§ **What to do**:
Return every line of the entries below that contains the string "point".

§ **Dataset items**:
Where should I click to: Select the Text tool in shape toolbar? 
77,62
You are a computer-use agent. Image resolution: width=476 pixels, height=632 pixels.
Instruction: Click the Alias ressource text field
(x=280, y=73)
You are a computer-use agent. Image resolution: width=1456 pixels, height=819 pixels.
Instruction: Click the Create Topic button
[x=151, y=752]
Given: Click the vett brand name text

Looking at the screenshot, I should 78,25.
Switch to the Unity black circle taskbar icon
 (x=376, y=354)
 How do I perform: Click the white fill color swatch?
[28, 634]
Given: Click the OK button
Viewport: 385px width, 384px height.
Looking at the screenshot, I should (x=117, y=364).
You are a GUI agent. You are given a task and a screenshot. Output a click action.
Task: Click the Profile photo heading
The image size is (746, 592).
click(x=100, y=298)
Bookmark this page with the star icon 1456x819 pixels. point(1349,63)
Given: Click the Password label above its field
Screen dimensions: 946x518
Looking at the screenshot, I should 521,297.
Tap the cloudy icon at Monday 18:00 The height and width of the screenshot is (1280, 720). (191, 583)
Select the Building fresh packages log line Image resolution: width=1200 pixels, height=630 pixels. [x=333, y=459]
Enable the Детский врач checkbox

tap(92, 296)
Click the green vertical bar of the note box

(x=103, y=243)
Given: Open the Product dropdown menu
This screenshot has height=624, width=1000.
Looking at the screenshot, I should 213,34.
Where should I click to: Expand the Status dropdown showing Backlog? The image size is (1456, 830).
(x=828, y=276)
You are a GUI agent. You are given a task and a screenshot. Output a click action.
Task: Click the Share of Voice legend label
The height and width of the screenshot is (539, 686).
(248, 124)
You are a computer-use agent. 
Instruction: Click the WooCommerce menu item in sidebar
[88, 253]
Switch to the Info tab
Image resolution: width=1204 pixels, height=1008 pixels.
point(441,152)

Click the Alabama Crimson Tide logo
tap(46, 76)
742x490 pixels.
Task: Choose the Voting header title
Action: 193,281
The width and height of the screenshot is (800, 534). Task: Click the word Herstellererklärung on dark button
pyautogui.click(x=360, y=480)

§ **Exercise response**:
Bookmark this page with the star icon 1456x819 pixels. point(1349,63)
point(441,152)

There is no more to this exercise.